Required task → Reproduce each of the rows below word for word, keeping their original order.

[Word and item position data]
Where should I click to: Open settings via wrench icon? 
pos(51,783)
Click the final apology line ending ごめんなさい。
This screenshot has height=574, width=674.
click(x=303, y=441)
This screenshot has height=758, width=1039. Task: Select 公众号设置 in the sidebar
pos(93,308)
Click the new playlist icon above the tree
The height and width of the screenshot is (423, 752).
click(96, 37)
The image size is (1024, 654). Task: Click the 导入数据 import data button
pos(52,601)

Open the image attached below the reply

Solved problem →
Where should I click to: Open settings via wrench icon? 
pos(51,783)
Click the final apology line ending ごめんなさい。
This screenshot has height=574, width=674.
click(x=303, y=441)
This screenshot has height=758, width=1039. Task: Select 公众号设置 in the sidebar
pos(93,308)
Click the new playlist icon above the tree
The height and width of the screenshot is (423, 752).
click(96, 37)
The image size is (1024, 654). Task: Click the 导入数据 import data button
pos(52,601)

Open the image attached below the reply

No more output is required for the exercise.